• _Task to carry out_:
Copy down the data between the line containing "is (800, 503)." and the line containing "Looking at the", both lines included, reproducing each line exactly and omitting the pictures.

• _Material to process_:

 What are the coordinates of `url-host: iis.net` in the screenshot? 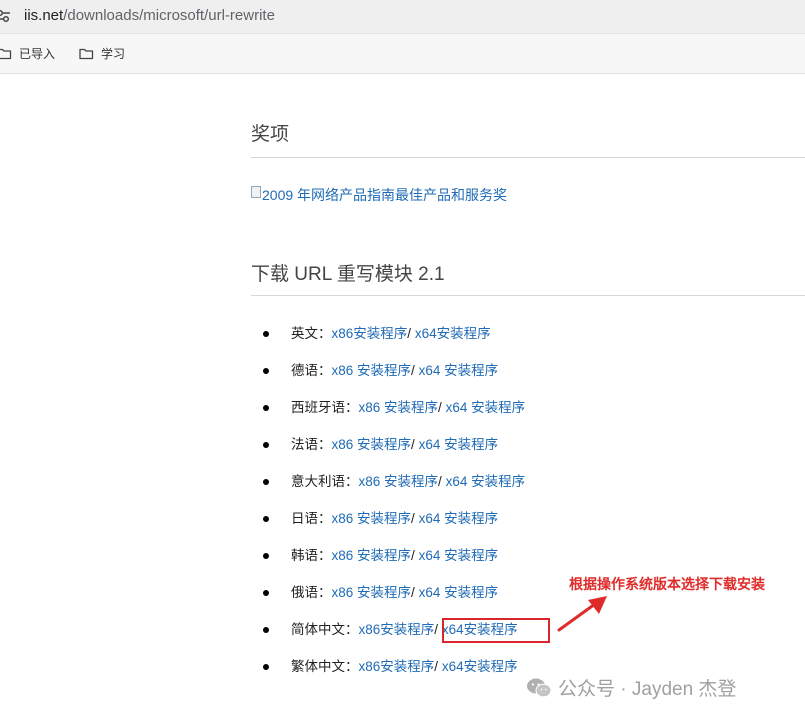 It's located at (44, 16).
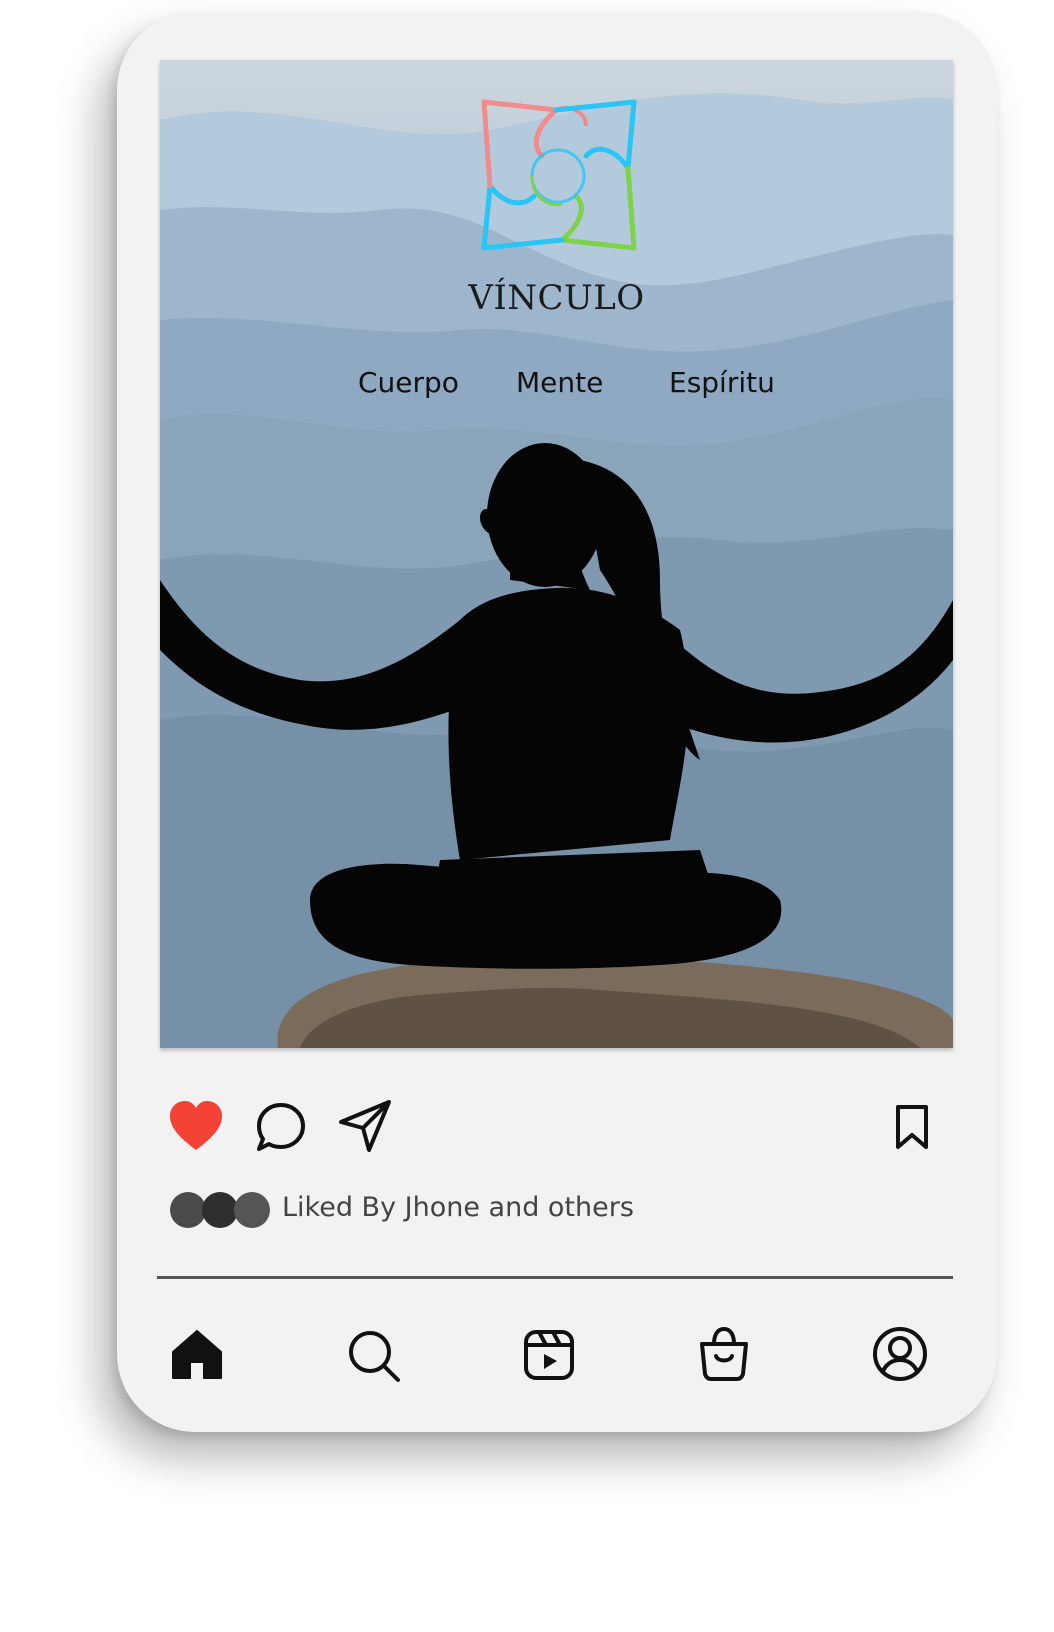 The image size is (1054, 1632). I want to click on divider, so click(555, 1278).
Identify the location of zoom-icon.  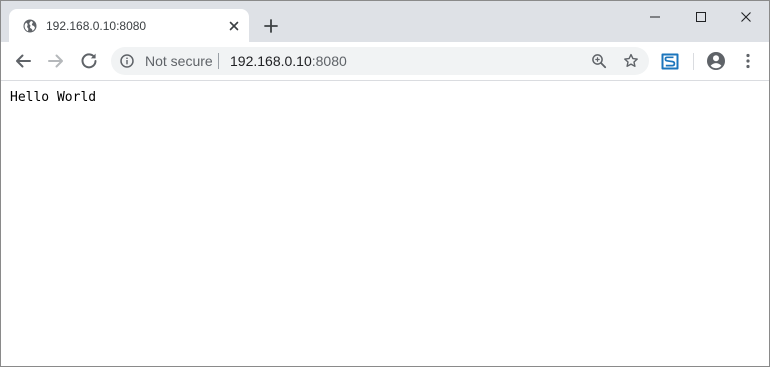
(599, 61).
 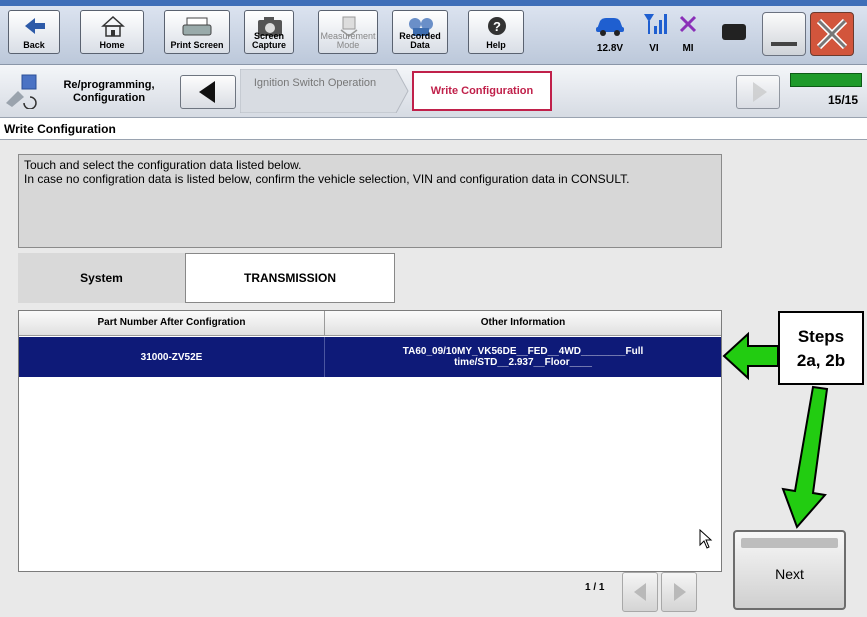 I want to click on signal-icon, so click(x=656, y=24).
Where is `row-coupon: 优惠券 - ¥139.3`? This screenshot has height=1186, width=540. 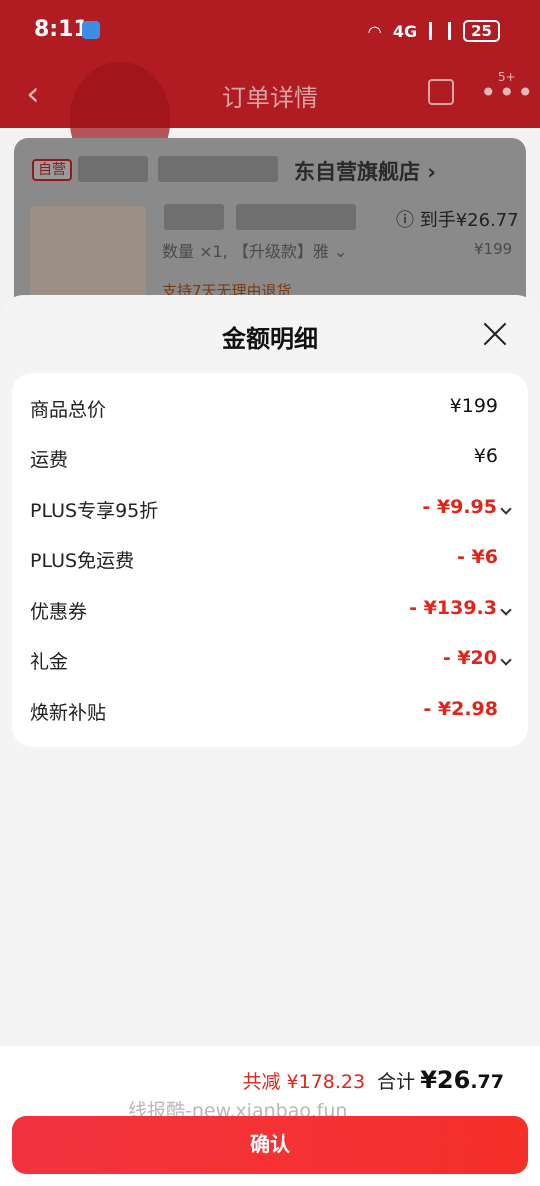
row-coupon: 优惠券 - ¥139.3 is located at coordinates (270, 610).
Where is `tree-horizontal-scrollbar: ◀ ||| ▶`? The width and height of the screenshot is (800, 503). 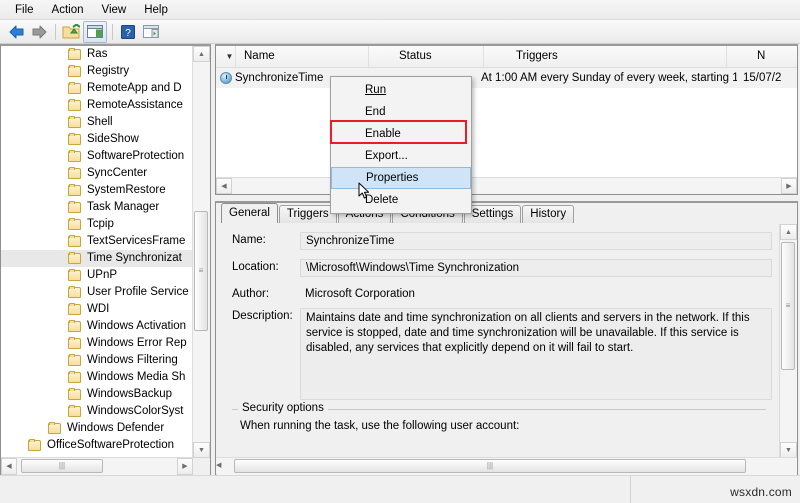
tree-horizontal-scrollbar: ◀ ||| ▶ is located at coordinates (97, 466).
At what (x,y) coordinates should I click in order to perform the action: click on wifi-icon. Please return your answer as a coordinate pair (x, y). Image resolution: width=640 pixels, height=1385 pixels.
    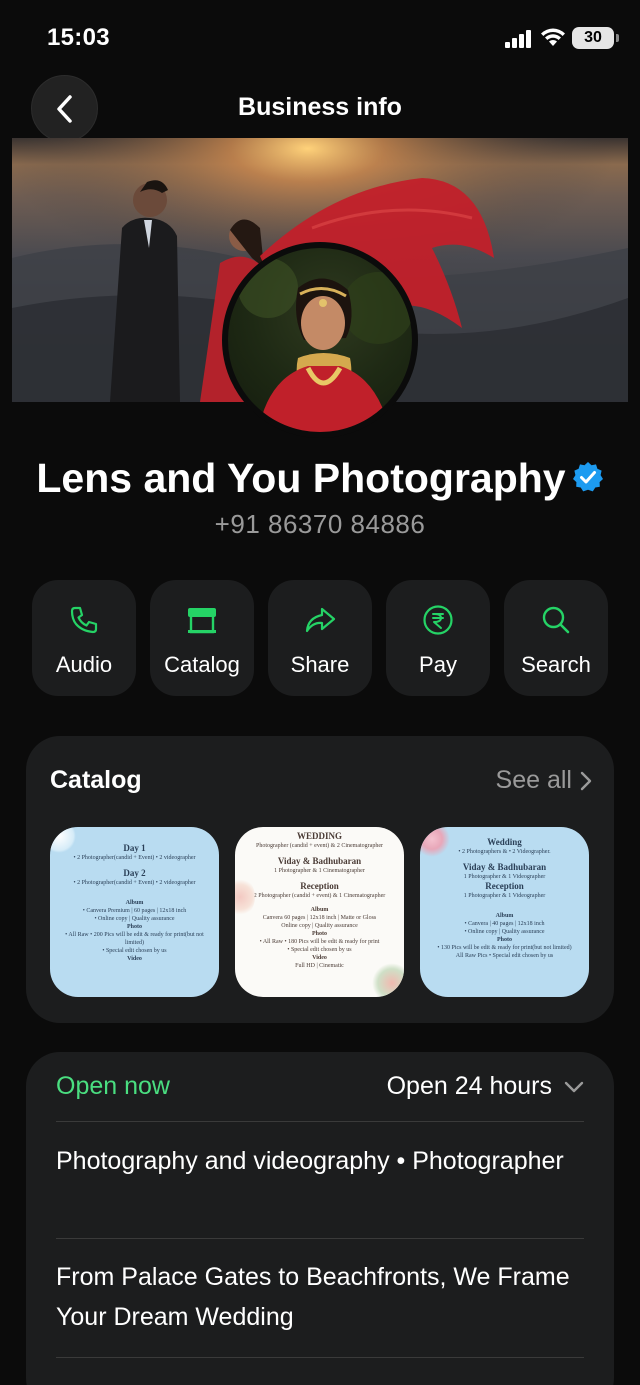
    Looking at the image, I should click on (553, 37).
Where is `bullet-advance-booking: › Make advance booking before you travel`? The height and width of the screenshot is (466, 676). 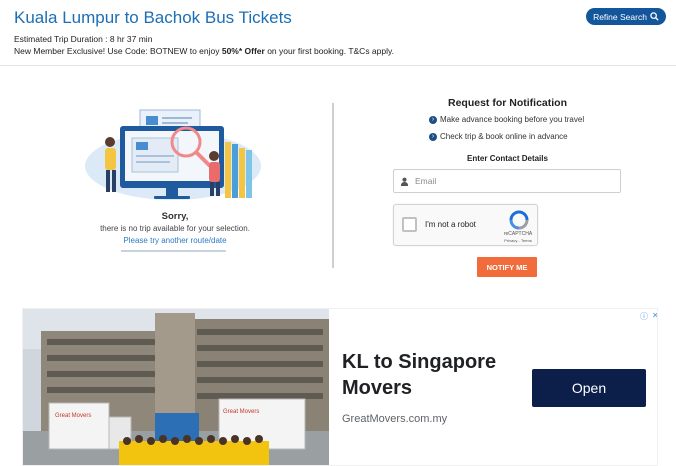
bullet-advance-booking: › Make advance booking before you travel is located at coordinates (506, 120).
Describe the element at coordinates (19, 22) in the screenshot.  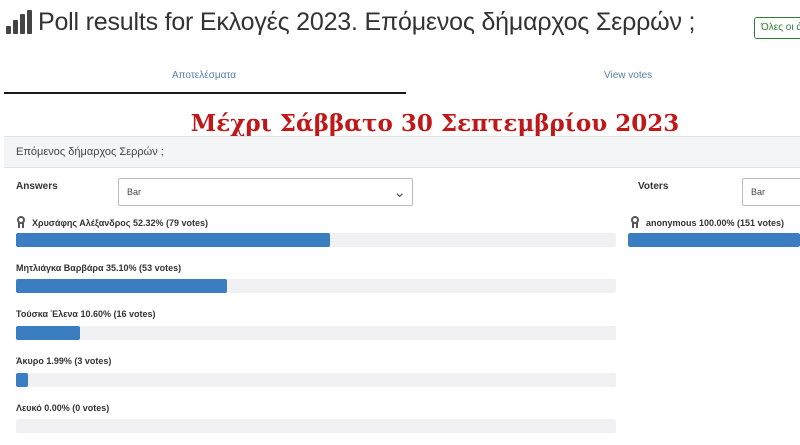
I see `bar-chart-icon` at that location.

• _Exercise result_:
Where is `tree-horizontal-scrollbar: ◀ ||| ▶`? The width and height of the screenshot is (800, 503). 
tree-horizontal-scrollbar: ◀ ||| ▶ is located at coordinates (97, 466).
At what (x,y) coordinates should I click in order to perform the action: click on wifi-icon. Please return your answer as a coordinate pair (x, y). Image resolution: width=640 pixels, height=1385 pixels.
    Looking at the image, I should click on (553, 37).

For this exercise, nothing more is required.